A worrying part of the information issued was that it was the young driver, not the middle aged, who was most likely to have consumed alcohol. To quote the Garda release that contained the data:
‘a significant number of drink driving cases involved a male driver, between 23-32 driving late at night/ early morning particularly at weekends, with a BAC (Blood Alcohol Concentration ) higher than 100mg/ 100ml.’
Just in case you don’t get the units let me tell you that 100mg is thoroughly drunk, not just on the edge. At that level your speech will be slurred, your hand-eye co-ordination sloppy and your judgement unreliable. There is no way that you could think that you were OK to drive.
It is disappointing to see the young highlighted because we thought we were getting somewhere with that group. The theory was that the older driver grew up in a time when there was broad social tolerance for having a drink or two. That group still couldn’t shake the habit of a lifetime but the young, we hoped, were getting the message.
It appears not. The AA was also releasing data last week. We had the results of a survey of 15,000 Irish drivers whom we had asked about drinking and driving.

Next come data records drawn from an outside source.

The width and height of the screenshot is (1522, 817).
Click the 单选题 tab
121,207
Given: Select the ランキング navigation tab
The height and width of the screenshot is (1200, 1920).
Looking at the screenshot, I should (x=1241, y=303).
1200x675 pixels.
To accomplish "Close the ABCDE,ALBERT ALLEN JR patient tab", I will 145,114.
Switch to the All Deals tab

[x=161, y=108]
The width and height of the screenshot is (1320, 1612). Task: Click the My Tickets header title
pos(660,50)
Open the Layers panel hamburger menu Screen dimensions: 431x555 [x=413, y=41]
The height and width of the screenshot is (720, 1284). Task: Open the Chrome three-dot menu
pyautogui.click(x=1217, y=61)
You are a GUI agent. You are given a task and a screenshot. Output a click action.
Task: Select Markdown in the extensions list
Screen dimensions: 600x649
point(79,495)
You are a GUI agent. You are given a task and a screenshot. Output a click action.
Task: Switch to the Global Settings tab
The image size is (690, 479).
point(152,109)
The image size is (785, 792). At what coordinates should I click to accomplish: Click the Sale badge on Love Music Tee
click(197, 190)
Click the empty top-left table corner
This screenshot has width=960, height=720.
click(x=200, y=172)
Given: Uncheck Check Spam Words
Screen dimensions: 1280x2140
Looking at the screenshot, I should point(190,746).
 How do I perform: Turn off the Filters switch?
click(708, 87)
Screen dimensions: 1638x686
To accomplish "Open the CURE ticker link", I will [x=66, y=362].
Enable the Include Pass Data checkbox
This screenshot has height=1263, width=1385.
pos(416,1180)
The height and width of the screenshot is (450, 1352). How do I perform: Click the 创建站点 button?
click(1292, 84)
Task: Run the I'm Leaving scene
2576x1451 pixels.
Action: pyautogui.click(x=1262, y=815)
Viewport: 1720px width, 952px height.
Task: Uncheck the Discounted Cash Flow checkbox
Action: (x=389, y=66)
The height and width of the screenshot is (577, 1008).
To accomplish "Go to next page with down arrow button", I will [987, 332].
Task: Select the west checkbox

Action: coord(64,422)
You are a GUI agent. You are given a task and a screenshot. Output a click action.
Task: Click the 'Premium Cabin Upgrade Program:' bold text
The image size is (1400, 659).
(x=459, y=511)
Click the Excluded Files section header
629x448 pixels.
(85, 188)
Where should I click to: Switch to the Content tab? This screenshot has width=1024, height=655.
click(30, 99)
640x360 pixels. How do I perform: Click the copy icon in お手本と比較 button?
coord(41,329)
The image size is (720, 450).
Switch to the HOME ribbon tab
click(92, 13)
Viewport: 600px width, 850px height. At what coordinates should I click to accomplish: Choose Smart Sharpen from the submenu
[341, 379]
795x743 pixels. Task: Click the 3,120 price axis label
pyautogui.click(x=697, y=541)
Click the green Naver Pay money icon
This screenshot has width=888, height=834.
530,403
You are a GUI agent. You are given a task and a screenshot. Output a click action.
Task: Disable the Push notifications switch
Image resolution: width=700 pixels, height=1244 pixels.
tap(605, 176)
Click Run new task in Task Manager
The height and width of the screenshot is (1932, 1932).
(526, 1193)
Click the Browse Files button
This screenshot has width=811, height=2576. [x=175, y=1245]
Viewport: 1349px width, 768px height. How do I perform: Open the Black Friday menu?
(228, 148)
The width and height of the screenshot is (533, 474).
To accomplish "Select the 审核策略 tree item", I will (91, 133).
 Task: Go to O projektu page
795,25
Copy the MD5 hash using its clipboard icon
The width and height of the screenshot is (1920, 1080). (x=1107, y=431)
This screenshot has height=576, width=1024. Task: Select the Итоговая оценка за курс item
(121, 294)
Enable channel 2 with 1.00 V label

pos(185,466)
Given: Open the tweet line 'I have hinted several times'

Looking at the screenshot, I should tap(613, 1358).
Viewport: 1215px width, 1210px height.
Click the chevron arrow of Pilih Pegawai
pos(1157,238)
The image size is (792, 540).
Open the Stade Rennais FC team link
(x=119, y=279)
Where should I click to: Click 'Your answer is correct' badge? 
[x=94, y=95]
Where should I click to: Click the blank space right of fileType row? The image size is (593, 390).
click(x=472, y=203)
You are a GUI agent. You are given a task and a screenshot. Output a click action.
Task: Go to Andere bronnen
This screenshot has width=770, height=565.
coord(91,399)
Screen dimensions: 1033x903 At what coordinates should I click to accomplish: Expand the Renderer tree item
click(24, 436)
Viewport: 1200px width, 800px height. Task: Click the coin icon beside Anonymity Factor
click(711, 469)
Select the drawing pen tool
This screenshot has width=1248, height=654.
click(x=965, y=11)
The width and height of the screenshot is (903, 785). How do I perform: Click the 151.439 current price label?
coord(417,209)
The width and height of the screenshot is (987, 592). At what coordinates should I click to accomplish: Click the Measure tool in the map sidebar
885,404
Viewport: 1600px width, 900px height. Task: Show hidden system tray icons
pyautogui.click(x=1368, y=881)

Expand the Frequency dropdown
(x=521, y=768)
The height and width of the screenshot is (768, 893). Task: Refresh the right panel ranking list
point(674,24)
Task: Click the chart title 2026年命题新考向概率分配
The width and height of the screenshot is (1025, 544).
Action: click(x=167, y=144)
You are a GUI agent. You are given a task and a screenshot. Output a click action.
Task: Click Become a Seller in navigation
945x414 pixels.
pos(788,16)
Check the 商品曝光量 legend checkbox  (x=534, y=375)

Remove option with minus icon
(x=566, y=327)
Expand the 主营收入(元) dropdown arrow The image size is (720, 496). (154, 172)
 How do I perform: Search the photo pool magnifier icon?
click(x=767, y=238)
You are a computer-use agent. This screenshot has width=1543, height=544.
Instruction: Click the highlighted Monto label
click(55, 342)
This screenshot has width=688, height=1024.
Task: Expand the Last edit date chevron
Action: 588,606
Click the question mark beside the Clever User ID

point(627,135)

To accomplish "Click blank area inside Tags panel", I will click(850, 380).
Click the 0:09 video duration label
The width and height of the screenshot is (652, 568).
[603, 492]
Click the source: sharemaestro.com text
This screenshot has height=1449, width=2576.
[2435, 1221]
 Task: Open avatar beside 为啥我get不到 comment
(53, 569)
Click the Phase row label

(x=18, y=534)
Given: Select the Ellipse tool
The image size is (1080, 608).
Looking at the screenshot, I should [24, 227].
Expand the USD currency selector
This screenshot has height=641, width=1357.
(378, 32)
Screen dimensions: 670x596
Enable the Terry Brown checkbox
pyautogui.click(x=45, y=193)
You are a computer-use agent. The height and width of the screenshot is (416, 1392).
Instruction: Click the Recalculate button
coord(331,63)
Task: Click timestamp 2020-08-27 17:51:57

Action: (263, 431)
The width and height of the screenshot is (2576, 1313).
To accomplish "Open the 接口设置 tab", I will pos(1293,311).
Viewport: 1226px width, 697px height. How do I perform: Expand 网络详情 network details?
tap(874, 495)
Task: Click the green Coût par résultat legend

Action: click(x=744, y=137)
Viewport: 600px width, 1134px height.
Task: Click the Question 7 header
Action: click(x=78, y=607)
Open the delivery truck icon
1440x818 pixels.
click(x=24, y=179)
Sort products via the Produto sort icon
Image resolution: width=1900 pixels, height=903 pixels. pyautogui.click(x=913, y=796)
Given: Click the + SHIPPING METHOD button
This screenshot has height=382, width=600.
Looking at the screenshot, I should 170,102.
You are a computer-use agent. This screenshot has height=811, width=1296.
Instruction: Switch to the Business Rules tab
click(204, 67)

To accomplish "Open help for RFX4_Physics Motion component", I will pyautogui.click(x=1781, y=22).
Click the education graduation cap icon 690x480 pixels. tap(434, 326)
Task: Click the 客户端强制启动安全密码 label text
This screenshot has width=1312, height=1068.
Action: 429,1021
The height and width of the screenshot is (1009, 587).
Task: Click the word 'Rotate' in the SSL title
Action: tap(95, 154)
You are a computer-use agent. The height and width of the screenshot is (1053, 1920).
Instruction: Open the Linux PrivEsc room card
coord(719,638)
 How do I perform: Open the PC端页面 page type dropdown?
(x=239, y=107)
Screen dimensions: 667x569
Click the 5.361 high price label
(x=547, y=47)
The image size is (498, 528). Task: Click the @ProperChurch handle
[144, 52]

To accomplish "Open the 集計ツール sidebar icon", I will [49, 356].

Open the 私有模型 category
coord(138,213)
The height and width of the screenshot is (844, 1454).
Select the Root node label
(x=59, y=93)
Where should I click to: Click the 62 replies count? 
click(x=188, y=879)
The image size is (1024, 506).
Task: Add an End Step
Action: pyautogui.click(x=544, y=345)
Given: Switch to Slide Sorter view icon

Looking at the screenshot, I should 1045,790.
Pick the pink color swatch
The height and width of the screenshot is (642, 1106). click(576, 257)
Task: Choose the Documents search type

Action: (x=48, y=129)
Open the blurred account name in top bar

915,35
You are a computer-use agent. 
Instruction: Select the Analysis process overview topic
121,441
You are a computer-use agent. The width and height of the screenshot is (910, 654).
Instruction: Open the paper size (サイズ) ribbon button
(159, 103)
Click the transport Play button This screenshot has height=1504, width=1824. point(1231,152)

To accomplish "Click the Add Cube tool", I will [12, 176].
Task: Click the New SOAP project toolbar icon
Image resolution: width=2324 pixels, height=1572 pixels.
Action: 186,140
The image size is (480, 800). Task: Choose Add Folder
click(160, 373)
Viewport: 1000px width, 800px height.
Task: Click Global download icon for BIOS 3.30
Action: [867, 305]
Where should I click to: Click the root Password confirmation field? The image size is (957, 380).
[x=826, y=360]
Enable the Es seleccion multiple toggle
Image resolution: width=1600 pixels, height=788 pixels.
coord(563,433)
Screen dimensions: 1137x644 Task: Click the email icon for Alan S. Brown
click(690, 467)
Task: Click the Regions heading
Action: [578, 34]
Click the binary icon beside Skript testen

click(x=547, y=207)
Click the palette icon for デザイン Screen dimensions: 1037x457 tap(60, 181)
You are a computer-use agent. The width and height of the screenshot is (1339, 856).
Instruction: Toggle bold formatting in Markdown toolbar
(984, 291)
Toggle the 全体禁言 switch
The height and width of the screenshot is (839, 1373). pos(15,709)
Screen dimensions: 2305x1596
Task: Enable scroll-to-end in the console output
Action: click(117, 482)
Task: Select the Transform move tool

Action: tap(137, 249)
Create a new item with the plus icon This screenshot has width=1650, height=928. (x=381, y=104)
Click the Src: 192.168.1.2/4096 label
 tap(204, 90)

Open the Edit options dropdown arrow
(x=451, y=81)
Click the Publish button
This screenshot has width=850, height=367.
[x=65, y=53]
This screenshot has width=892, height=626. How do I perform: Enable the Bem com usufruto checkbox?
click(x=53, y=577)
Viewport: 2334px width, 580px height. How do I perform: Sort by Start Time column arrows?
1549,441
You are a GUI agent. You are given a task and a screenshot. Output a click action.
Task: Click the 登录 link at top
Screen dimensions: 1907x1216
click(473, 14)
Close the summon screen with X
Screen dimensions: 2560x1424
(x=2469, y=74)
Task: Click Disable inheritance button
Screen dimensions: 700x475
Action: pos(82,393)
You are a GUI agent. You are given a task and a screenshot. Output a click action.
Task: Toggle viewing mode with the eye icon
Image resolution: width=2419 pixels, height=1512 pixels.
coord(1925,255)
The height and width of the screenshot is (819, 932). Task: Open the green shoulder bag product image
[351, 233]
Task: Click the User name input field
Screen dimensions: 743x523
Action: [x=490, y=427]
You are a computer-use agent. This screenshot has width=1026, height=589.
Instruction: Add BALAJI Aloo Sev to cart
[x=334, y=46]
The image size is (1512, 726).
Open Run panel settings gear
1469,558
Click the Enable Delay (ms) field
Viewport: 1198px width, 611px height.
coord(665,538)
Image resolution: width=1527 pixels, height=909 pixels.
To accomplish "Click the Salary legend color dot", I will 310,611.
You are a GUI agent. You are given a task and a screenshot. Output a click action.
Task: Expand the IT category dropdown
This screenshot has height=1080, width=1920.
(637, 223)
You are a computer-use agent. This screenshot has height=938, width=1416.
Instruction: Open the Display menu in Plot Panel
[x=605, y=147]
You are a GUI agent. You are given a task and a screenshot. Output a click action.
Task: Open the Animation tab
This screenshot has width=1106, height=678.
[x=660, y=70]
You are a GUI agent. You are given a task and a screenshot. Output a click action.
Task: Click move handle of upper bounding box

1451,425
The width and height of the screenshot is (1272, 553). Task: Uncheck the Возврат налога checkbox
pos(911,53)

13 per cent of all respondents had accepted a lift from someone that they knew or suspected was drunk within the last year. This is a worry in itself; the social stigma that we hoped now attaches to drink driving may not be there at all.
Worse again, the group in our survey most likely to have taken that risk were young men. 30 per cent said that they had accepted a lift from a drunk driver within the last year.
To be fair a lot of people gave us more detail in the comments that they made. In many cases they were very worried about the driver and thoroughly disapproved but at that stage they had no other way to get home.
For this exact reason the pattern was worse in rural Ireland. We can hardly be surprised. If you have virtually no public transport serving a community at night this will happen. Young people especially want to socialise and may start the night with a lift arranged but by the time the club closes their driver is not as sober as he promised. Hard to get all moral at that stage and then walk ten miles home.
Understandable as that is, there are many Irish road safety tragedies that follow this narrative precisely. I do not want to hear another story like that over the coming Christmas period but it is all too likely.
‘Tis the season for alcohol it seems. And in that regard it would also be timely to remind people to be very careful the morning after. The mere fact that you took a taxi at 3am and got a few hour’s sleep will not work any magic on your biochemistry. If you feel hungover driving to work the next morning it is because you are still drunk.
The deaths tend not to happen in morning rush hour, and hence the Garda quite rightly concentrate resources elsewhere, but the law is 24/7. The AA always advises people not to risk it.
There really is no safe way to combine alcohol with driving. It should be perfectly possible for us all to arrange our Christmas festivities around that essential fact without ruining our social lives.
If we are honest, we appear to have a deeper social problem going on here and we probably have to concede that we have not made as much progress as we hoped.